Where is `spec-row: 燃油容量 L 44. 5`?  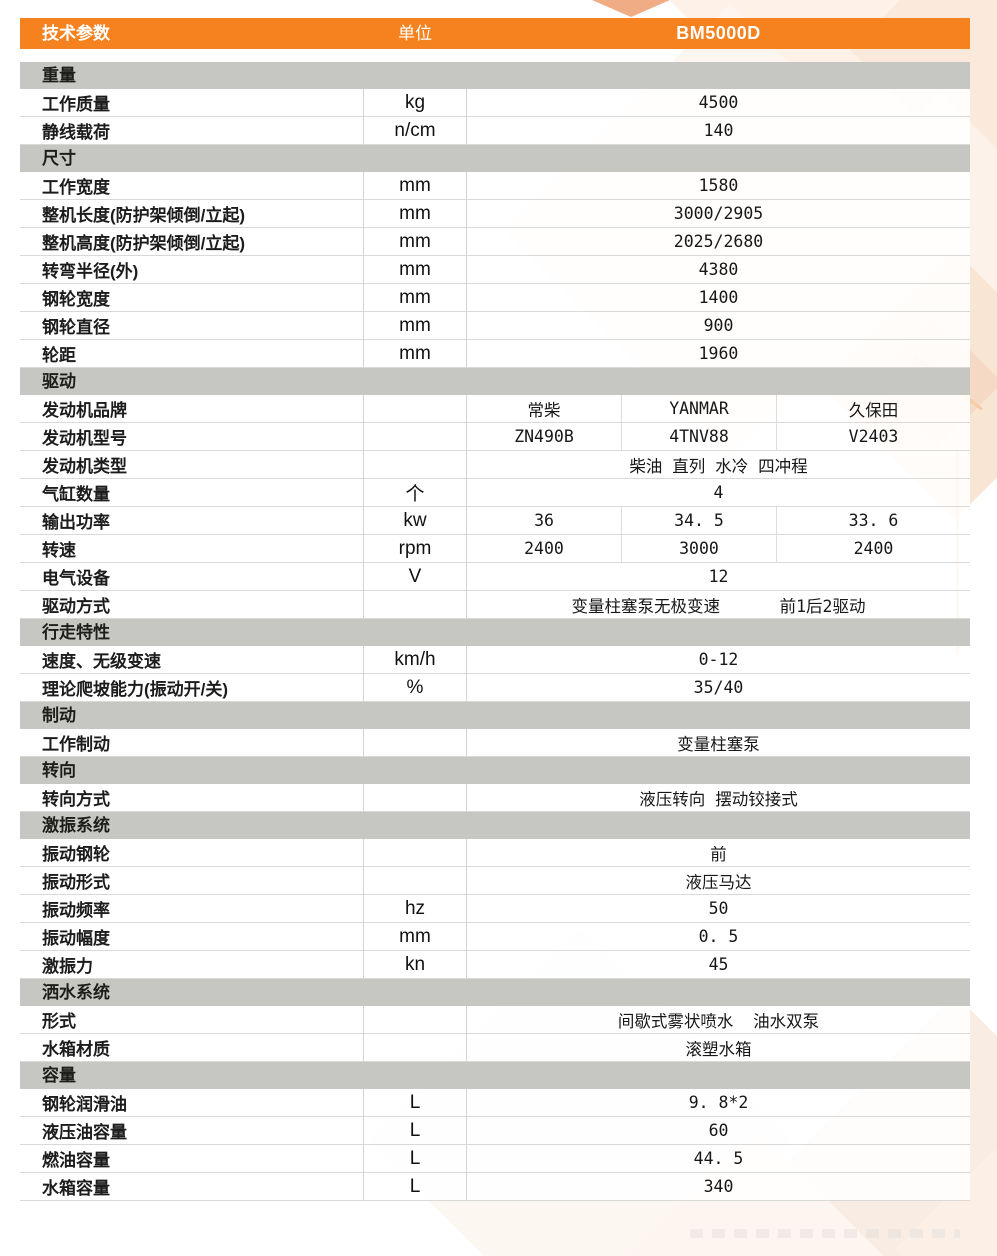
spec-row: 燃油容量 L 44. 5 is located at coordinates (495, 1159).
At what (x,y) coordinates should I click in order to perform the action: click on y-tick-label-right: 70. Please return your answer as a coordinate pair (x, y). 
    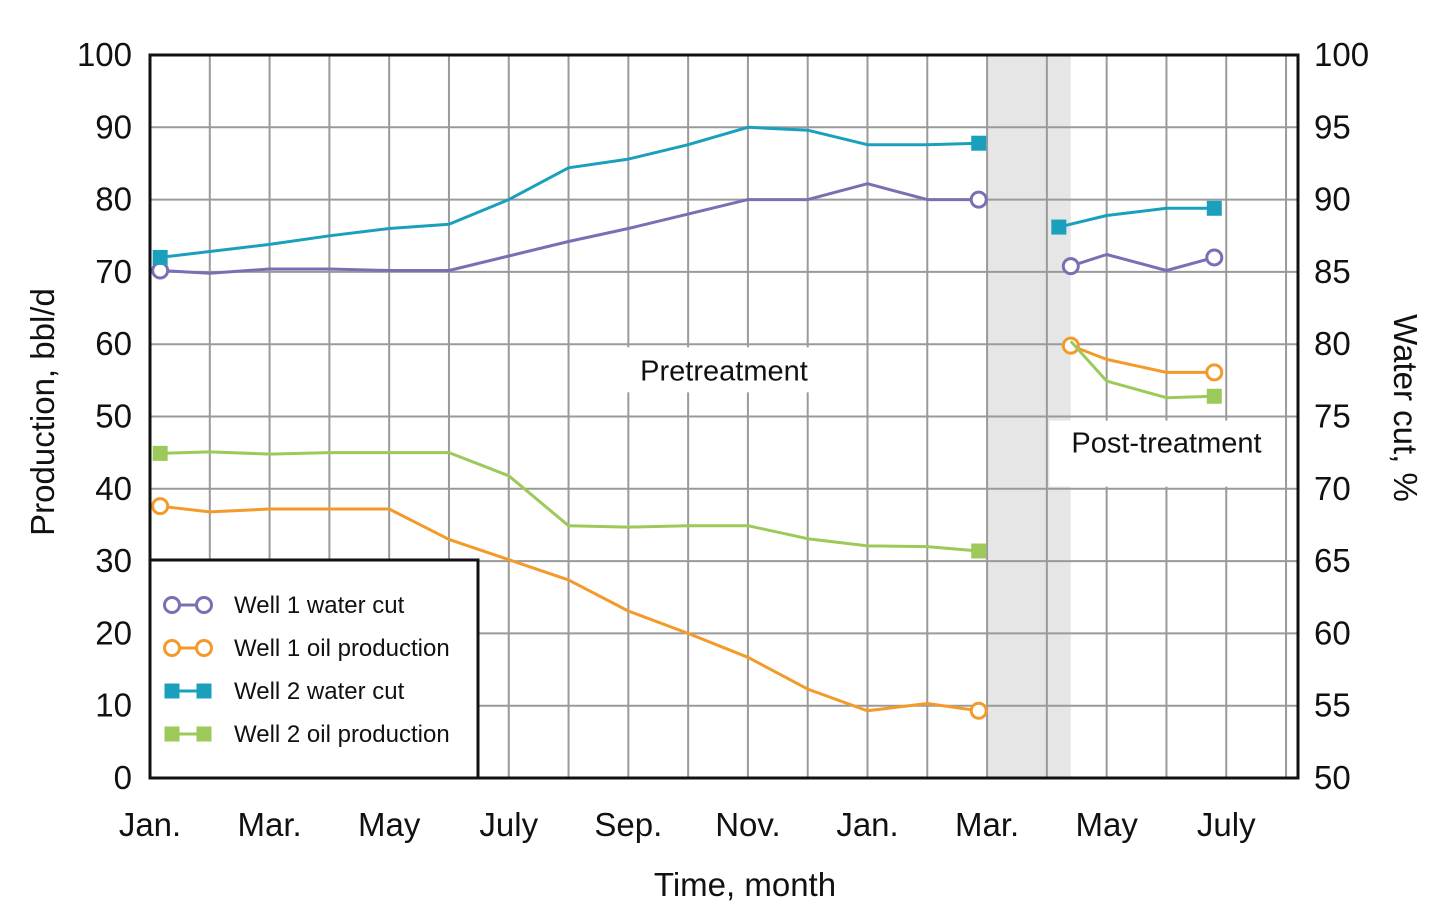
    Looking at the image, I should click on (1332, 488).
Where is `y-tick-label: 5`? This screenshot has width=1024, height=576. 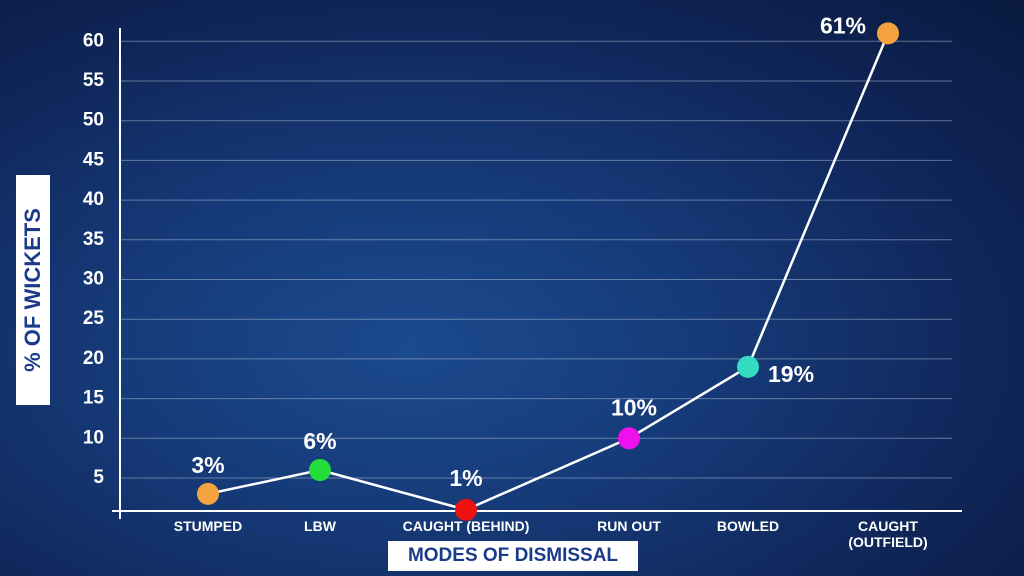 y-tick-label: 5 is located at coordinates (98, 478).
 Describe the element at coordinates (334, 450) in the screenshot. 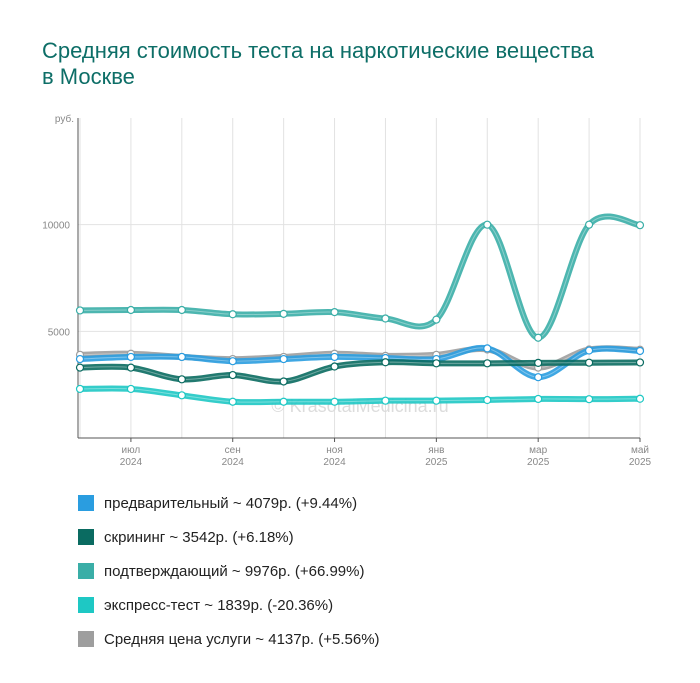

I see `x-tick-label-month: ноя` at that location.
==
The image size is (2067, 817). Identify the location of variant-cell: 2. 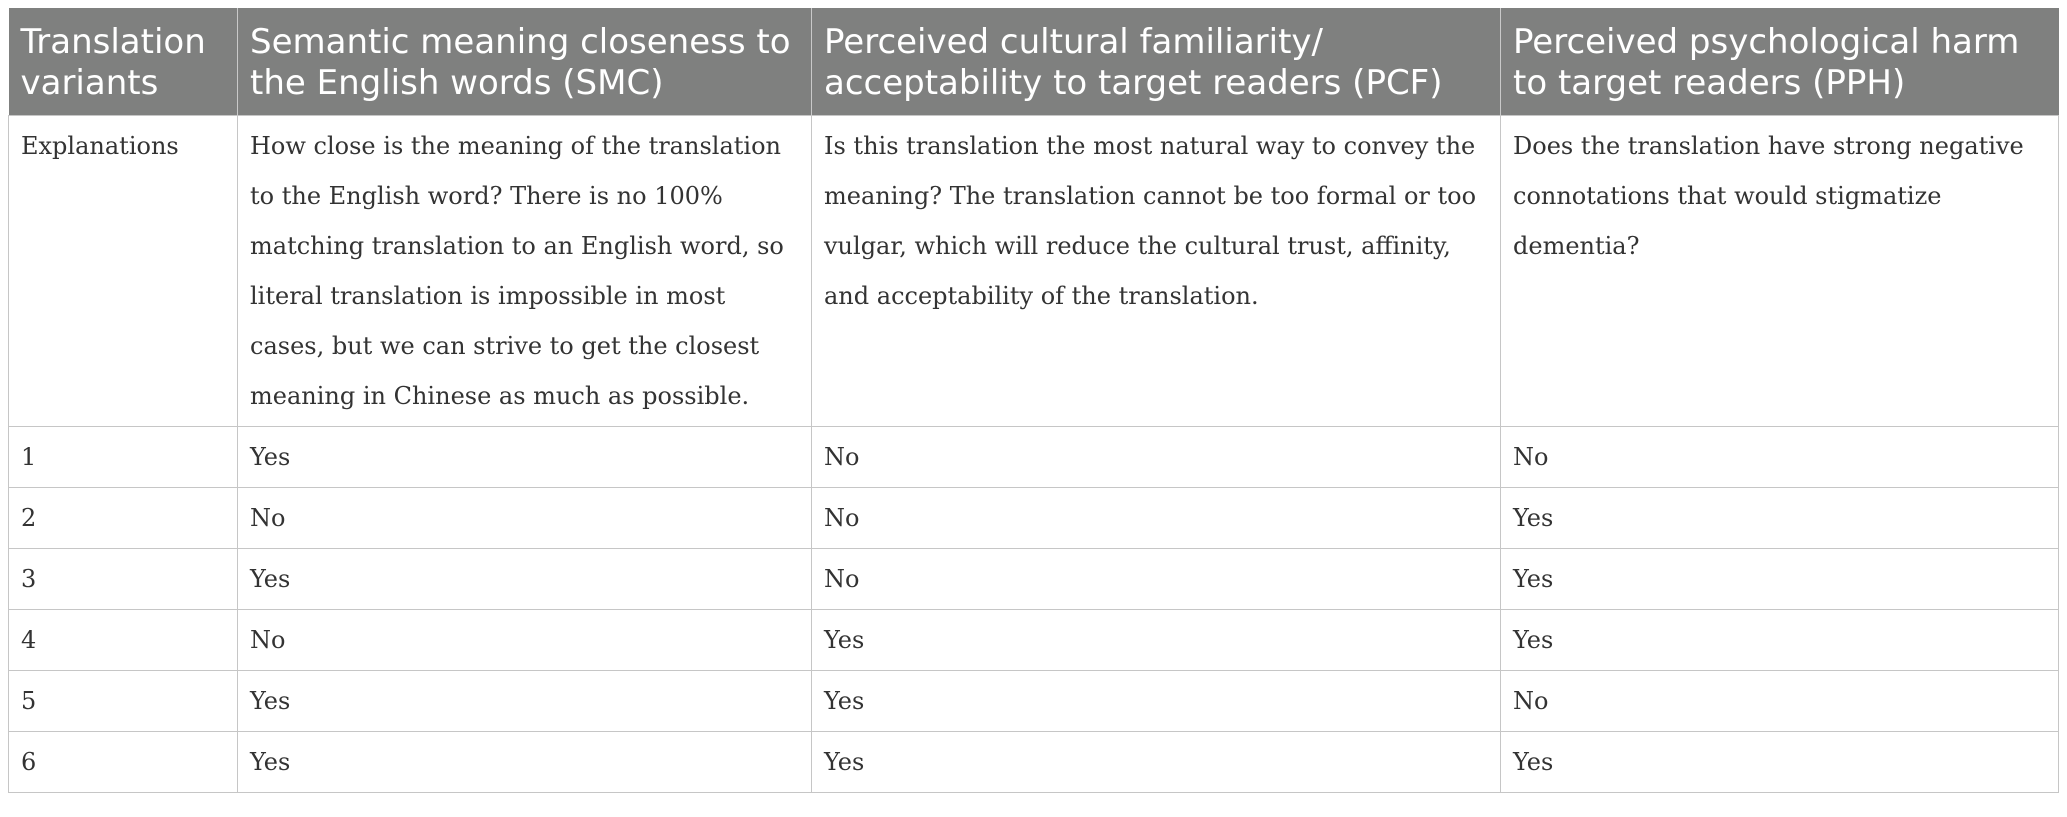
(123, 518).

## [Task item]
Turn the lines above, from the line with "Describe the element" up to and including the line with "at that location.", into a numbered list, leaving out blank lines. Leave the pictures out of your answer.

## [Task solution]
1.  Describe the element at coordinates (334, 450) in the screenshot. 
2. I see `x-tick-label-month: ноя` at that location.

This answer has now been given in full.